When the United States wishes to transfer a suspect to a country where it believes the likelihood of torture is high, it can seek diplomatic assurances of humane treatment from the receiving country. In Avoiding Transfers to Torture, Ashley S. Deeks analyzes the debate over U.S. use of assurances against torture. The report explains the contexts in which assurances are used, how assurances can be conveyed, and what they can contain. It then outlines the objections of critics, who argue that assurances are of little or no help in preventing mistreatment in that they come from unreliable states and compliance cannot be legally enforced or easily monitored, especially since the United States often keeps the assurances secret.
The report argues that despite problems associated with their use, assurances are an important tool for dealing with dangerous suspects. Prosecution is often impossible, and the alternatives—holding suspects indefinitely, releasing them in the United States, or sending them to other countries with no assurances—are often unpalatable or unacceptable. Deeks therefore recommends a number of ways to respond to criticism so that the United States can continue using assurances. In addition, she proposes working with U.S. allies (who also use them) to increase corrections assistance to countries that receive suspects, something that could over time diminish the incidence of mistreatment and thus the need for assurances.

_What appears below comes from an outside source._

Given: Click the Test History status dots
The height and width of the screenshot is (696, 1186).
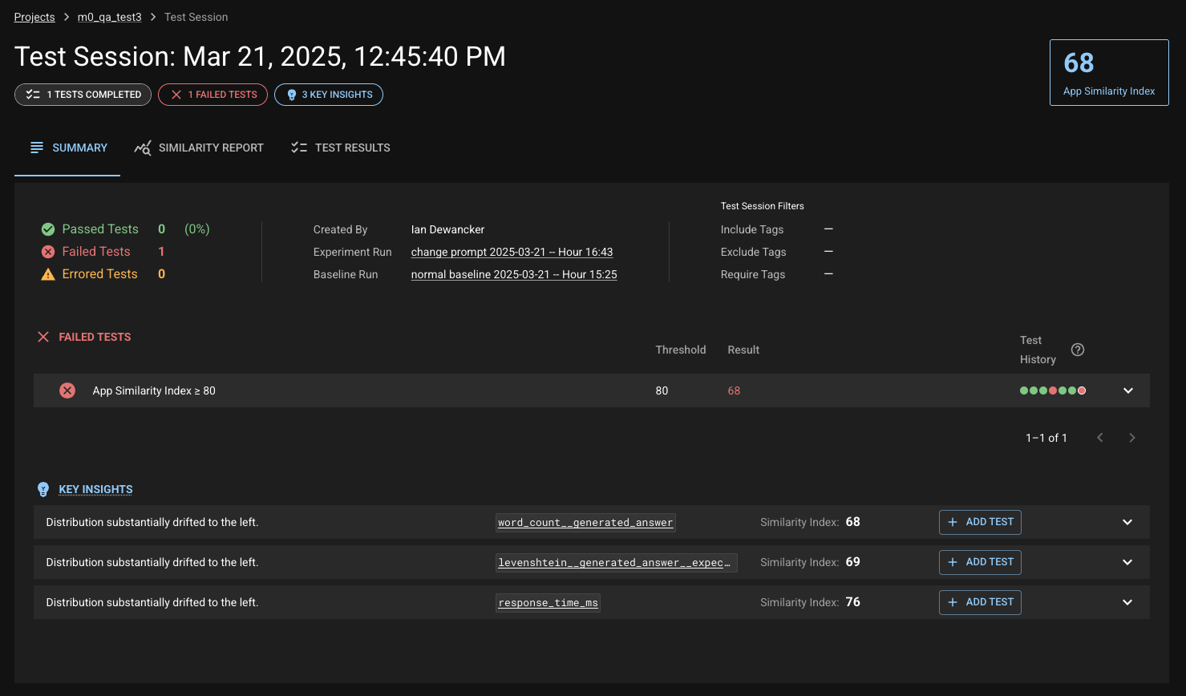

Avoiding Transfers to Torture is an intellectually rigorous and honest assessment of both the utility of assurances and their shortcomings. It illustrates the age-old point that it is not enough to criticize; one must also propose solutions. Recognizing the stakes for U.S. security, the rights of terrorist suspects, and America’s reputation around the world, Deeks crafts a thoughtful report that is critical of some U.S. practices but equally demanding of potential reforms. The result is a genuine contribution on an important issue that is all too often debated as if there were easy options when in reality there are none.
Ashley S. Deeks is an international affairs fellow at the Council on Foreign Relations. She is undertaking her fellowship tenure at the Center for Strategic and International Studies. Ms. Deeks is on leave from the Office of the Legal Adviser at the U.S. Department of State. She most recently worked on issues related to the law of armed conflict, including detention, the U.S. relationship with the International Committee of the Red Cross, conventional weapons, and the legal framework for the conflict with al-Qaeda. She also handled intelligence issues. In previous positions at the State Department, Ms. Deeks advised on international law enforcement, extradition, and diplomatic property questions. In the legal adviser’s office, she has helped negotiate treaties on anticorruption measures, extradition, counternarcotics operations, and the law of armed conflict. From May 2005 to December 2005, she served as the embassy legal adviser at the U.S. Embassy in Baghdad, during Iraq’s constitutional negotiations, constitutional referendum, and transition to the current government. She has written several articles on the Iraqi constitution and has served as an adjunct professor at Georgetown Law Center, where she taught classes on international organizations. Ms. Deeks received a BA in art history from Williams College and a JD from the University of Chicago Law School, where she served on the editorial board of the Law Review.